Search code examples
phpregexcsvpo

export .po file into .csv


I am looking for a simple way to create an excel or CSV file from a .po localization file.

I couldn't find any via Google, so i'm thinking of writing it myself in PHP. The PO file has such structure

msgid "Titre" msgstr "Titre"

So i guess i need my PHP script to parse the .po file looking for "the first bit of text between comma after each occurrence of the keyword msgstr".

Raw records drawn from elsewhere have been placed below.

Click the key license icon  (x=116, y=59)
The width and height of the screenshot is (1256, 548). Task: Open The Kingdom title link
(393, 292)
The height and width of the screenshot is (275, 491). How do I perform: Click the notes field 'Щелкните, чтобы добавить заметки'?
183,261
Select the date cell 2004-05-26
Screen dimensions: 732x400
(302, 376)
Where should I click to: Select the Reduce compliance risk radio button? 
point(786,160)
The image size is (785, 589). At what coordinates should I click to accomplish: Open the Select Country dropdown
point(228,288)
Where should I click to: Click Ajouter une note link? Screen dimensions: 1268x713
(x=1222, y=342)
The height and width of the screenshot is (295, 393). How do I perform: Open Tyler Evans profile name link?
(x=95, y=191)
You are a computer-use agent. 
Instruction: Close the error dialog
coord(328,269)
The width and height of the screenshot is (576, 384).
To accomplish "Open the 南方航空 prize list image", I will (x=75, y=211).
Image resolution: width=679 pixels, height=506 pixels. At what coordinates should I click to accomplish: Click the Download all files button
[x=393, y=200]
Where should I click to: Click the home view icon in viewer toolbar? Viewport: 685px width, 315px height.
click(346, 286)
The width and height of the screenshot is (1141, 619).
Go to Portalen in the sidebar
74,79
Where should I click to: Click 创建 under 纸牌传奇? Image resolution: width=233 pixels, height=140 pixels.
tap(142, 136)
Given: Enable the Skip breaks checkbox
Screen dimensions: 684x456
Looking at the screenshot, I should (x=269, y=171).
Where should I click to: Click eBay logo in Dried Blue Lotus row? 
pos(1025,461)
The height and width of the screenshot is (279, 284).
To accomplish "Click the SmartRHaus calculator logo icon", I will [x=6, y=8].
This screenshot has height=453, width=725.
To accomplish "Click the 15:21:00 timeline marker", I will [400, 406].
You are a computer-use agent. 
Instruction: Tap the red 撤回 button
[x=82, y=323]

I assume that's the job for a regex, so i tried that, but it does not return anything:

$po_file = '/path/to/messages.po';

if(!is_file($po_file)){
    die("you got the filepath wrong dude.");
}

$str = file_get_contents($po_file);
// find all occurences of msgstr "SOMETHING"
preg_match('@^msgstr "([^/]+)"@i', $str, $matches);
$msgstr = $matches[1];

var_dump($msgstr);

Solution

  • There is a nice pear library. File_Gettext

    If you look at the source File/Gettext/PO.php you see the regex pattern that you'll need:

    $matched = preg_match_all('/msgid\s+((?:".*(?<!\\\\)"\s*)+)\s+' .
                              'msgstr\s+((?:".*(?<!\\\\)"\s*)+)/',
                              $contents, $matches);
    
    for ($i = 0; $i < $matched; $i++) {
        $msgid = substr(rtrim($matches[1][$i]), 1, -1);
        $msgstr = substr(rtrim($matches[2][$i]), 1, -1);
    
        $this->strings[parent::prepare($msgid)] = parent::prepare($msgstr);
    }
    

    Or just use the pear lib:

    include 'File/Gettext/PO.php';
    
    $po = new File_Gettext_PO();
    $po->load($poFile);
    $poArray = $po->toArray();
    
    foreach ($poArray['strings'] as $msgid => $msgstr) {
        // write your csv as you like...
    }